Psychiatric counselling, talking to kin daily: How workers trapped in Sikyara tunnel stay motivated

Uttarkashi: “Don’t be nervous, we’re on it.” That’s what family members of Saba Ahmad, one of the 41 workers trapped at Sikyara tunnel for the last 15 days, keep telling whenever they communicate with him.

A mic has been sent to the workers, stuck in a 2-km built-up area beyond the rubble accumulated in the collapsed part, through a pipe that helps them talk to people outside.

As the rescue operation got delayed due to the hurdles in drilling, Saba Ahmad was counseled by doctors and psychiatrists to keep him motivated, his brother Naiiyar Ahmad told PTI.

A team of doctors, stationed at the rescue operation site, talk to the trapped workers twice a day — from 9 am to 11 am and 5 pm to 8 pm.

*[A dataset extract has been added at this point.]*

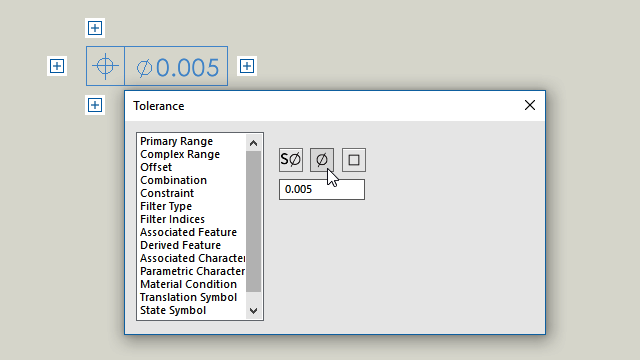
Task: Select the Ø0.005 tolerance cell in the frame
Action: 176,66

Also, family members of the trapped workers are allowed to talk to them anytime they like. The administration has set up a camp for the kin of the workers outside the tunnel.

Naiiyar, who is staying in a room provided by the construction company, near the camp said he talks to his brother twice daily and also makes sure that Saba’s wife and three children, who are in Bihar’s Bhojpur, talk to him.

“We keep motivating him. We never talk about the difficulties and hurdles but tell them that they will come out soon. The workers are doing fine as they get almost every essential item inside,” Naiyyar said.

It has been 15 days since the 41 workers were trapped inside the tunnel after a portion of it collapsed on November 12. The rescue operation was started soon after the incident but the work was delayed due to hurdles in drilling.

A team of five doctors, including two psychiatrists, have been stationed at the rescue site round the clock.

Dr Bimlesh Joshi, who is a nodal officer of the medical team at the site, said, “Apart from this, at least 10 more doctors remain on standby in Uttarkashi till the rescue operation is on.” The psychiatrists and doctors are constantly in touch with the family members and keep counselling them as and when required so that they do not say something which can make any negative impact on the minds of the trapped workers, he said. Dr Prem Pokhriyal, another senior doctor with the medical team said, the trapped workers are being examined regularly.

“Initially, we gave them juices and energy drinks. But now they are getting proper meals. In the morning, we send boiled eggs, milk, tea and dalia and for lunch and dinner, they get dal, rice, chapati and subji. Disposable plates have been given to them,” he said.

“To keep them hydrated, I told them to drink ORS power, which is already sent. Eye drops, vitamin tablets and other energy drinks have also been sent to them,” Dr Pokhriyal said and added a lot of stock of dry fruits and biscuits have also been given.

An official said toothpaste, brushes, towels, clothes and undergarments, all are being provided to them. Mobile phones containing movies and video games were given to them, he said.

“I talk to them daily,” Dr Pokhriyal said.

For sleep, fortunately, there were bundles of geotextile sheets, which were lying inside. They used them for sleep. The workers do yoga and exercise and walk in the tunnel in the morning and evening,” he said.

The stretch where they are trapped is about two kilometres and the temperature is between 22 degrees Celsius to 24 degrees Celsius. “They do not require woollen clothes as of now,” he said.

They have a round-the-clock electricity supply. When the rubble collapsed, the electricity supply which was set during the construction was not destroyed, as it was done through the walls, an official said.